## YOUR INSTRUCTIONS:
Include no pictures. Output exactly the lines from the one that contains "Click the Visibility eye icon" through the final line of the entries.

## EXTRACTED RECORDS:
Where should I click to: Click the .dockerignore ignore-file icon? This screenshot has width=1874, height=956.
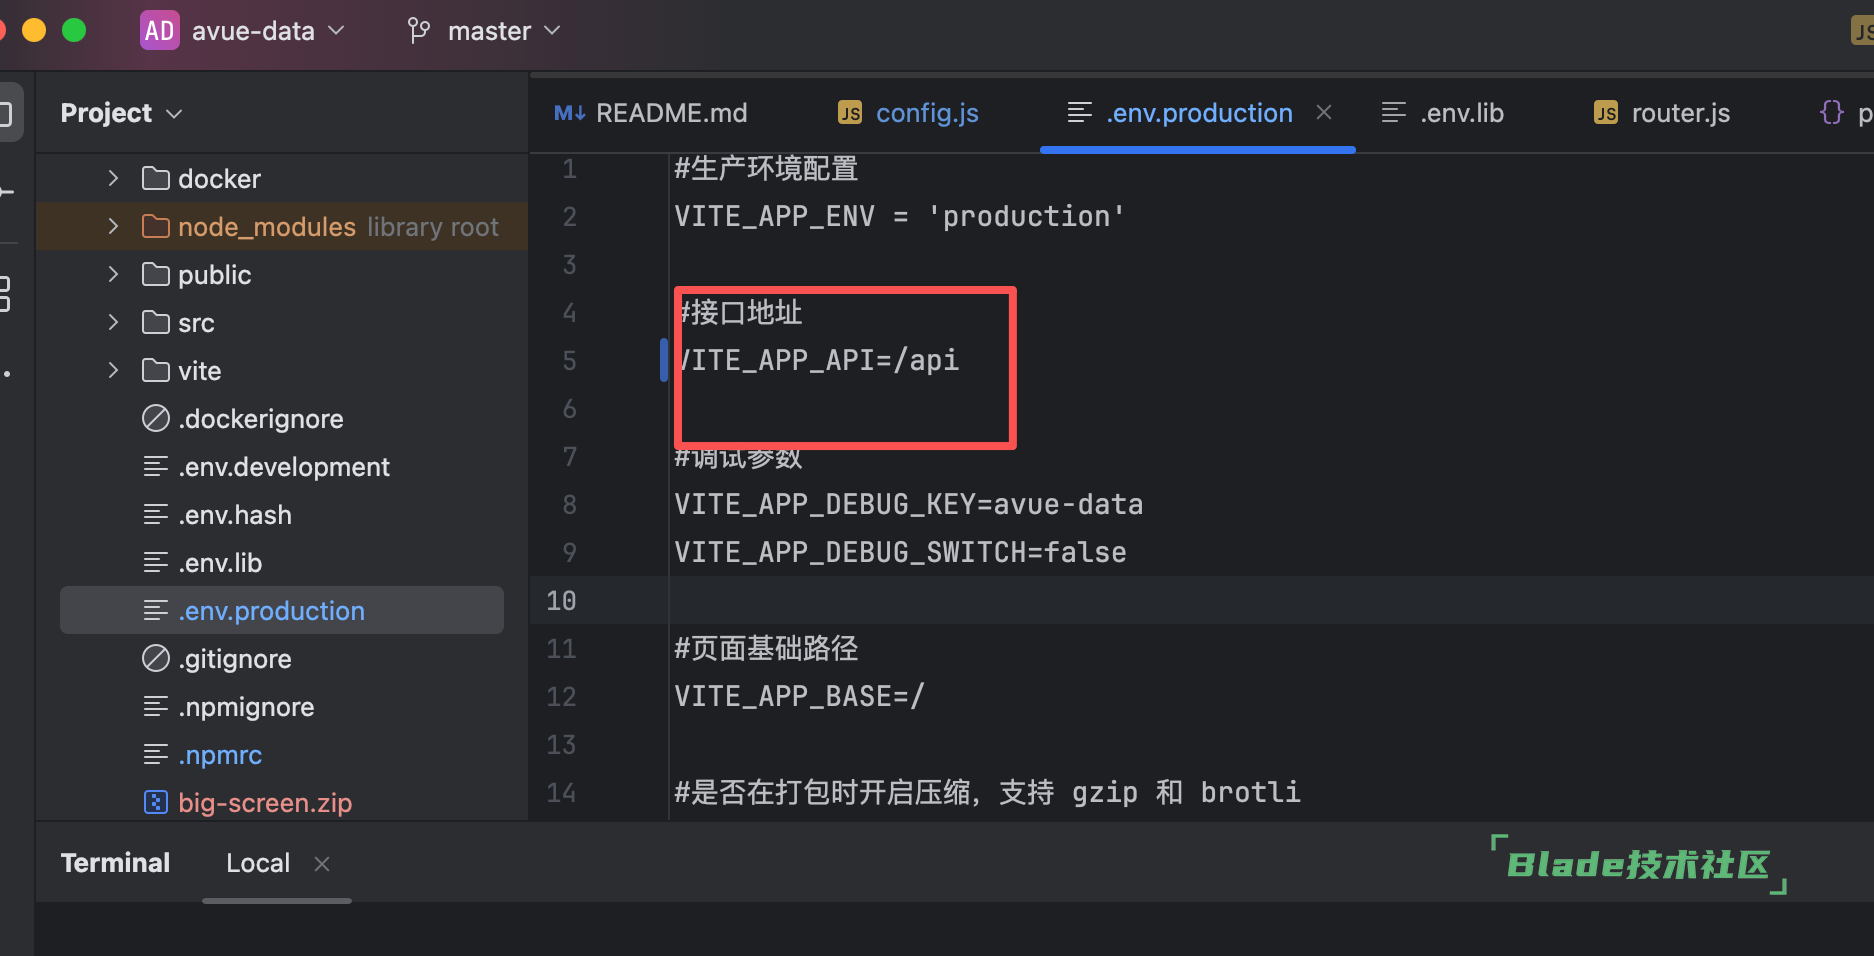(155, 419)
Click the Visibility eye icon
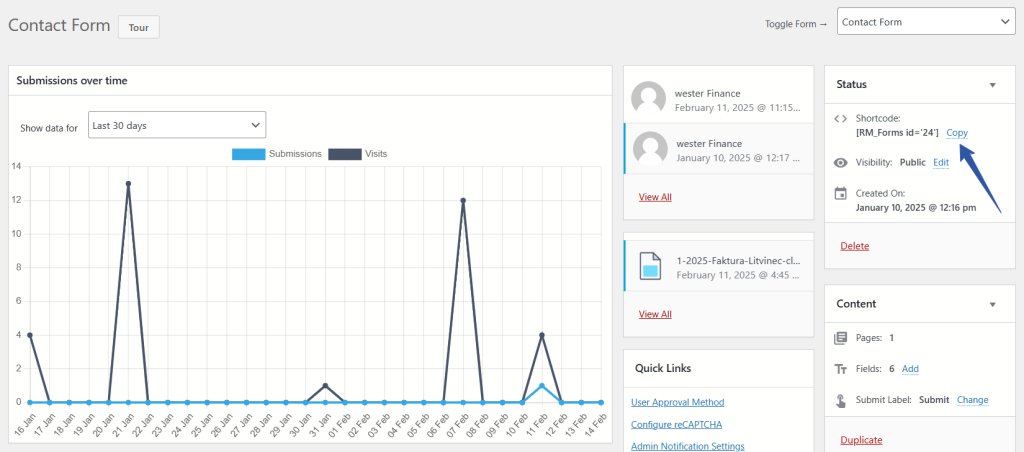1024x452 pixels. coord(840,162)
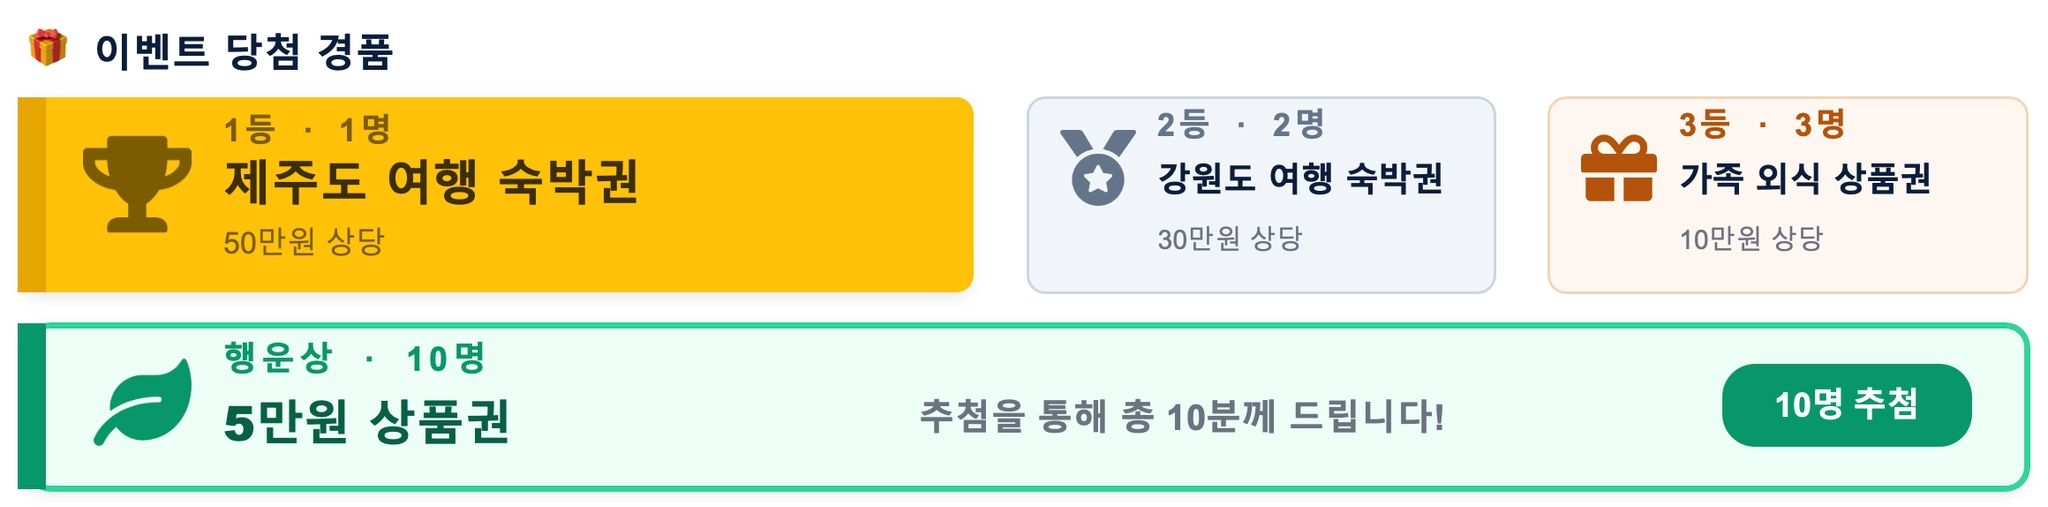Image resolution: width=2048 pixels, height=507 pixels.
Task: Click the trophy icon on 1등 card
Action: click(x=137, y=184)
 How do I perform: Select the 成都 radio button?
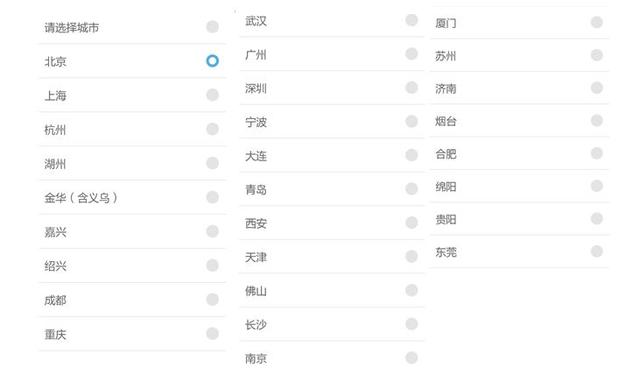pyautogui.click(x=212, y=299)
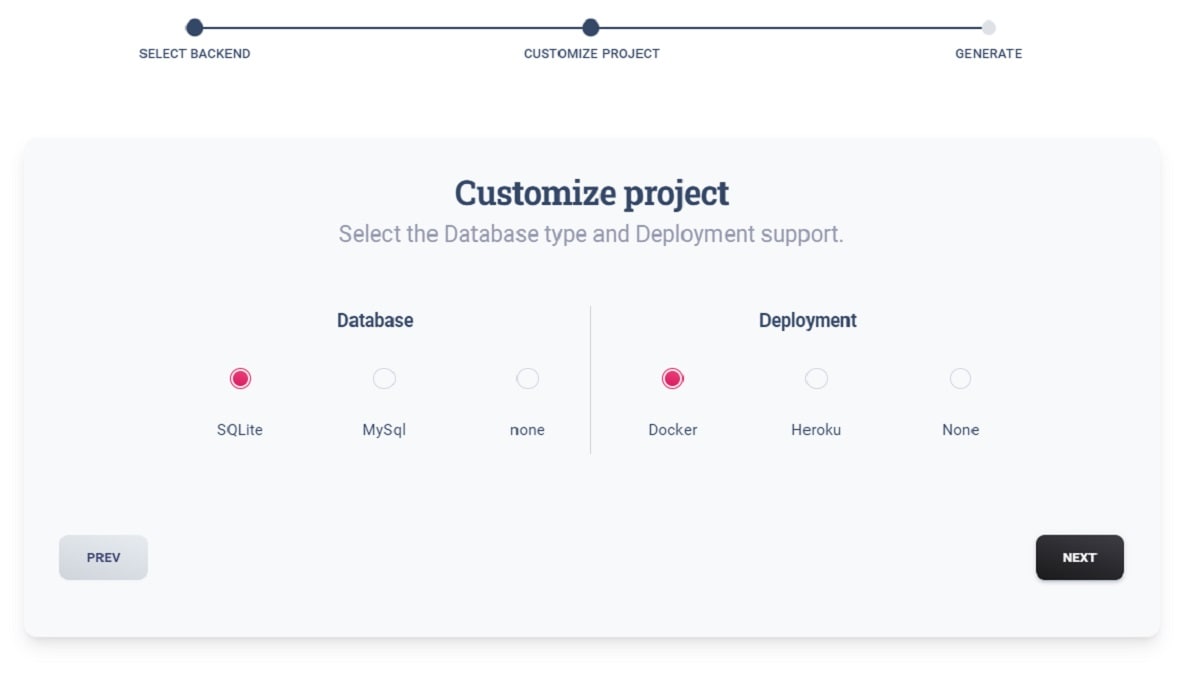1200x683 pixels.
Task: Choose None for deployment support
Action: pos(961,378)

## OUTPUT FOR THIS EXERCISE:
Click the Visibility eye icon
1024x452 pixels. coord(840,162)
Image resolution: width=2048 pixels, height=507 pixels.
Task: Click the trophy icon on 1등 card
Action: click(x=137, y=184)
 How do I perform: Select the 成都 radio button?
pyautogui.click(x=212, y=299)
1200x683 pixels.
Task: Choose None for deployment support
Action: pos(961,378)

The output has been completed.